On the attack, our forces (blue) spot an enemy channeler. [replay #3546, versus BCCXTAL (#23) on Stronghold]
Our soldiers navigate around the enemy channeler, surround the enemy, and wait for cannon support to arrive.
Cannons eliminate the enemy channeler, allowing our soldiers to move in for the kill.
While many teams are of the mindset “there’s no need to create retreat code, because if
we’re retreating we’ve already lost. Might as well set our retreat move function to be
rc.suicide()” However, it’s not possible to guarantee winning any fight, so we give our player as
many chances to come back as possible.
Our archon retreat system is designed with this in mind. We place a high priority on
keeping archons alive and out of fire of enemy units. In situations where our archon needs to run
from the enemy force, we calculate an optimal direction for an archon to move based on a
potential map of enemy units.
Pincered by enemy units and losing a fight, our archons (red) calculate a retreat direction. [replay #3255, versus The
Suckers (#290) on Adobe]
Our Archons begin to retreat to avoid getting destroyed by the enemy.
Our method for determining when to retreat is based on the idea that it is important to
make in-game decisions based on the best criteria possible. Each archon constantly calculates the
size of the enemy force and the size of its own force. Whenever any archon decides it is
outnumbered, it sends a vote to retreat to all allied archons. When at least 50% of the fighting
archons vote to retreat, the archons will simultaneously run from the fight as a group to rebuild.
This allows for inter-archon variation in force size data while still allowing coordination in
decision making as a group.
The staircases that we build on flux deposits are dynamic and adaptable to the terrain
situation. When we map out the path that our staircase should take, the heuristics we use include
surrounding terrain height, the distribution of nearby blocks, distance from the flux deposit, and
the presence void squares. This makes our staircases highly versatile and able to adapt to specific
maps and situations, including taking over enemy staircases.

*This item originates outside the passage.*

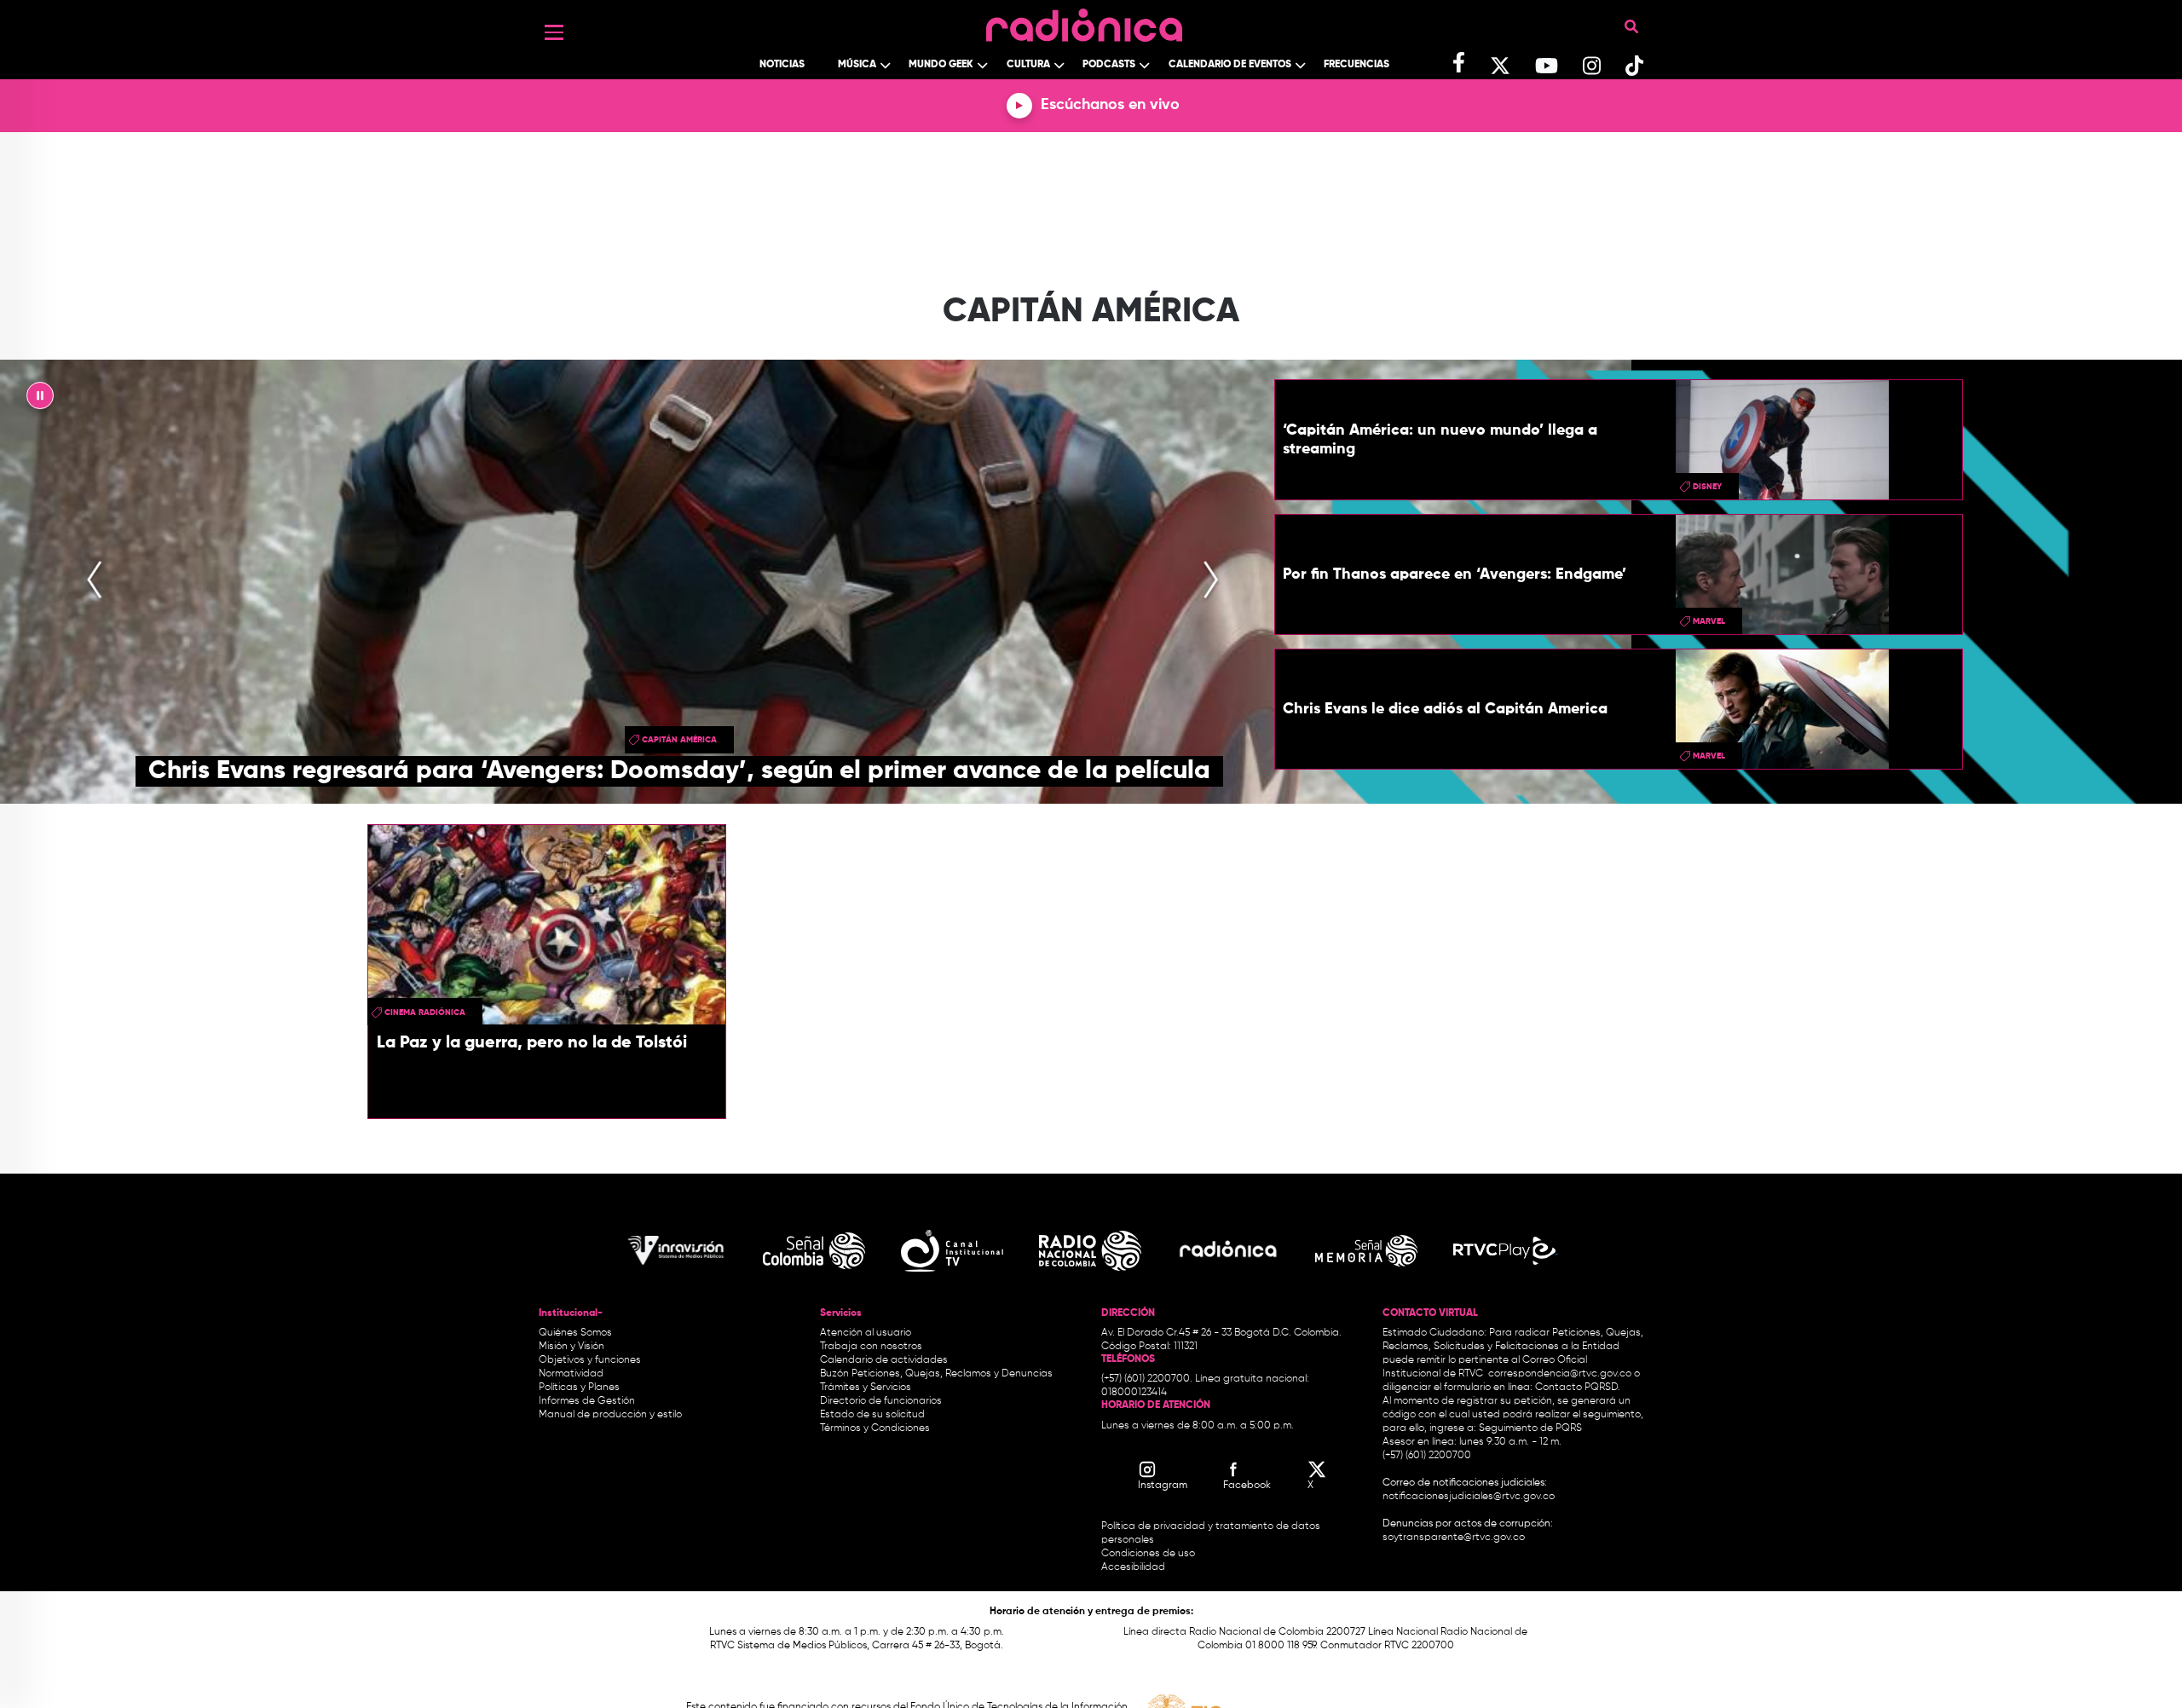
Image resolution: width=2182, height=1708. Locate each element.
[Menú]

An enemy archon builds to gather flux. [replay #3255, versus When You Wish Upon Astar (#249) on Adobe]
Our forces (red) relieve the enemy archon of his command of the flux deposit.
We successfully increase the staircase in size without the need to reconstruct it because of our dynamic building
algorithm.
So there you have it: adaptability, countering the enemy, communication, giving yourself
more chances to win, and creating dynamic staircases. We hope this steers you in the right
direction. Tune in next week for our upcoming installment: How to Win at Battlecode Strategy
Guide Writing Contests.
Look at that, the time is gone, and now we have got to go for some ice skating lessons.